Просияв, он подсунул мне стопочку машинописи. Я пробежал ее взглядом.
— Ширали, к сожалению, прав. Ваши стихи — говно.
Тем не менее мы подружились. Миша утешился тем, что «говном» я называл, да и называю до сих пор стихи чуть ли не каждого. Я вполне терпимо отношусь как к претенциозным талантам, так и к лишенным амбиций и ломанья посредственностям; вот претенциозная бездарь выводит меня из себя моментально. Миша был претенциозен и амбициозен, его стихи были «говном», но назвать его бездарью было нельзя никак.
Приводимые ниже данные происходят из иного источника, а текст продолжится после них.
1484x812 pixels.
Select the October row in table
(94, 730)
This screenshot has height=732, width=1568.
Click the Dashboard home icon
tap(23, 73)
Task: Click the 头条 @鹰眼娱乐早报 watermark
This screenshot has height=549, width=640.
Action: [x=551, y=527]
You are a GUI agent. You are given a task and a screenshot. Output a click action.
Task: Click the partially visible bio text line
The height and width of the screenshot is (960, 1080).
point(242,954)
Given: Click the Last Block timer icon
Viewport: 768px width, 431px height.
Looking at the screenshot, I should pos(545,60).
С ним вечно происходили и происходят какие-то нелепые истории. Уже в Израиле, куда он в конце семидесятых перебрался, служа в армии анестезиологом, он ухитрился не дать больному наркоза — и тот проснулся во время операции. В результате его судили военно-полевым судом, правда, вынесли оправдательный приговор.
Впервые прилетев в Нью-Йорк и будучи встречен другом, с которым они на радостях и выпили, Миша остался в одиночестве где-то в Гарлеме: друга выволокли из машины и, учуяв алкоголь, увезли копы. Миша пошел пешочком — и двухметровый негр потребовал у него денег. А выслушав отказ, сломал Мише челюсть, забрав двести долларов, и исчез. Найдя четвертак, Миша позвонил матери друга: не волнуйтесь, мол, Циля Абрамовна, ваш сын в полиции, а мне сломали челюсть и вдобавок ограбили.
Челюсть он, впрочем, прилетел вставлять в Москву (по тогдашнему курсу это были копейки) — и здесь его, как французика из Бордо, напечатали в «Новом мире». В следующий раз он прилетел в Москву перед президентскими выборами и за немалые деньги политически консультировал партию «Яблоко». Успех начинания общеизвестен.
Прочитав мое предисловие к его стихам, Миша рассудительно заметил: «Я не знал, то ли морду тебе набить, то ли с тобой согласиться — и решил согласиться».
Морду набили ему мы с Тоней Славинской — при совершенно фантастических обстоятельствах. На свадьбе у А. В. Лаврова (а жену ему нашел Миша — она была его одноклассницей) Тоня вышла в коридор, увидела Генделева и ни с того ни с сего дала ему по физиономии. В это время из другой комнаты в коридор вышел я и, спьяну решив, что это Генделев бьет Тоню, навесил ему с другой стороны. Наутро (а мы все, естественно, заночевали у новобрачных) Миша с мрачноватым добродушием отчитывался кому-то по телефону: «Хорошо прошло… хорошо… Кого побили?.. Меня… Кто?.. Тоня с Топоровым».
Был он, если не врал (хотя врал, конечно), кандидатом в мастера по боксу — низкорослый, чрезвычайно смуглый и курчавый крепыш, из которого жизненная энергия и глупость били одновременно, с одинаковым и одинаково обаятельным напором. Жена его была красоткой, моя слыла красавицей, мы вяловато ухаживали крест-накрест, но до супружеских рокировок я тогда еще не дорос. Несколько лет назад Миша напомнил мне дарственную надпись его жене на какой-то переводной книге:
Любитель ваших буферов
И виршей мужа Топоров.
Любитель-то я был любитель, но вынужденно платонический.
Миша беспрерывно острил и варил в керамических горшках жженку. Жженка у него получалась отменная, что несколько искупало его перманентное остроумие.
Со вкусом, да и с языком у него что-то было не так. Как-то он попросил меня придумать название для рукописного сборника. Я, учитывая, что речь идет о стихах многогрешного иудея, предложил назвать сборник «Трефной книгой». Миша «отредактировал»: «Книга треф».